A senior Pentagon official said Thursday that the Ukraine war could continue for a long time despite Kyiv's forces recapturing the Kharkiv region and their use of substantial US artillery supplies.
The official cautioned against analysts saying that Russian forces are stretched to capacity and could within weeks reach a point at which they are no longer able to advance.
"It's difficult to know where this is going to go over time," said the official, speaking on condition of anonymity.
The official praised Ukrainian forces for their command and control, cohesion and spirit, calling it "nothing short of historic" compared to the Russian forces.
However, the official said, the Russians still possess a numerical advantage and a "significant amount" of combat capacity in reserve, and are holding their ground along a long front from the Donbas south and west toward Mykolaiv.
"All of that, combined with the fact that we're talking about an area of Ukraine that these two sides have been fighting over for eight years, leads us to continue to believe that this could be a prolonged fight," the official said.
Some respected military analysts have suggested that Russian forces could run out of steam in the coming weeks.
The Russian military is "approaching its high-water mark in Ukraine," wrote former Australian army general Mick Ryan, saying Moscow's forces were "corroding... physically, morally, and intellectually from within."

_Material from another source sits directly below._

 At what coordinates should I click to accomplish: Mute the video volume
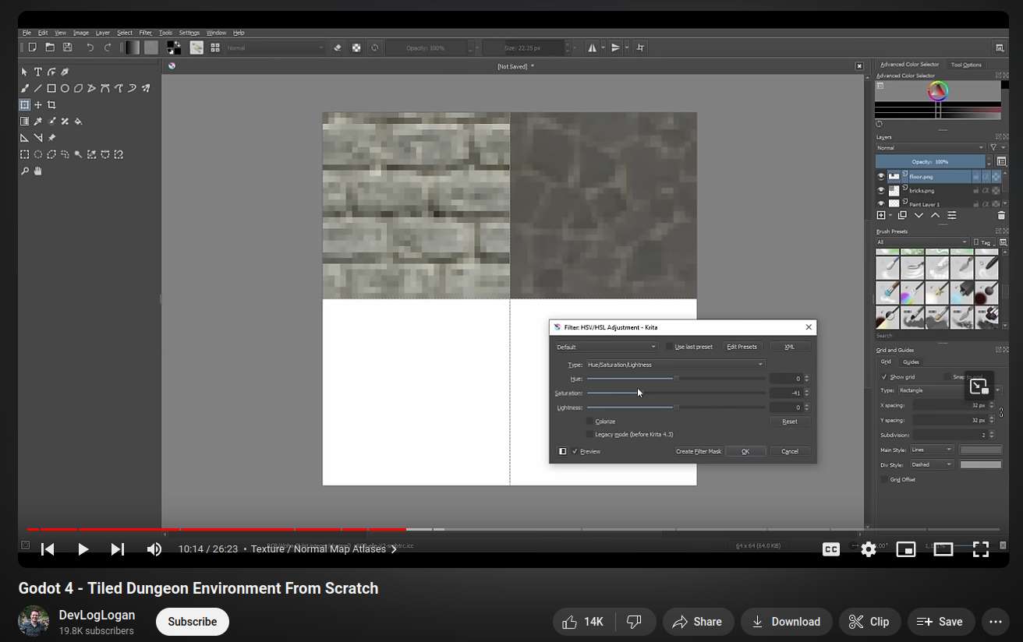tap(154, 549)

Michael Kofman, the direction of Russia Studies at the CNA security think-tank in Washington, wrote last week that "Russian options are shrinking."

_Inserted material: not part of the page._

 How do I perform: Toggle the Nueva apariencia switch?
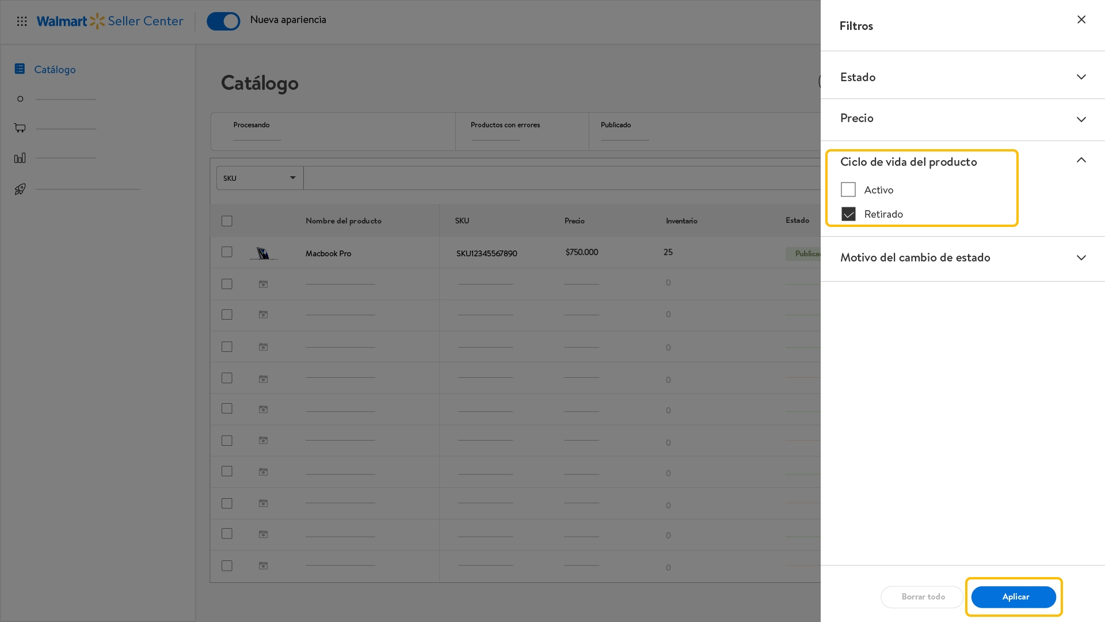coord(223,21)
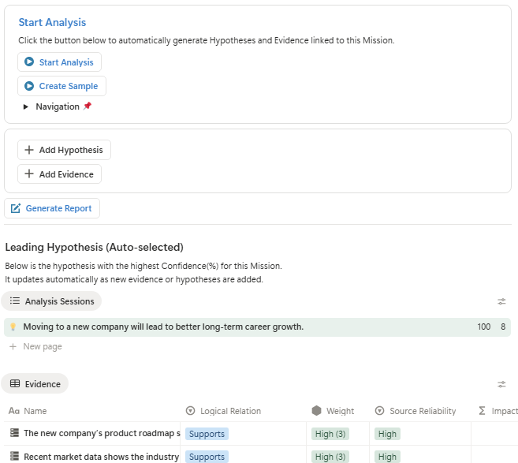Image resolution: width=518 pixels, height=463 pixels.
Task: Click the Create Sample button
Action: point(61,86)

"The more they drag their feet the further their ability to sustain the war deteriorates, and the worse their subsequent options," Kofman said.
And an analyst who posts well-informed, detailed daily updates of the war situation on Twitter under the pseudonym "Jomini of the West" referred to military theorist Carl von Clausewitz's concept of a "culminating point," the peak of a military's fighting ability after which its attack cannot be sustained.
"Russian forces may be coming close to a culmination point in which they will have no choice but to halt offensive action for a more extensive refit to reconstitute combat losses," the analyst wrote.
The Pentagon official said Russian forces face continuing issues in sustaining their invasion.
"Combat capability itself doesn't win wars. You got to have the will to fight, you have to have good leadership. You have to have command and control, and they're suffering from that," the official said.
But the official said that, after Ukrainian forces recently forced Russians away from Kharkiv, the country's second largest city, neither side is making major gains along their long front.
"This is a knife fight," the official said, referring to the close-quarters combat and shelling in the Donbas and the battle lines near Kherson and Mykolayiv.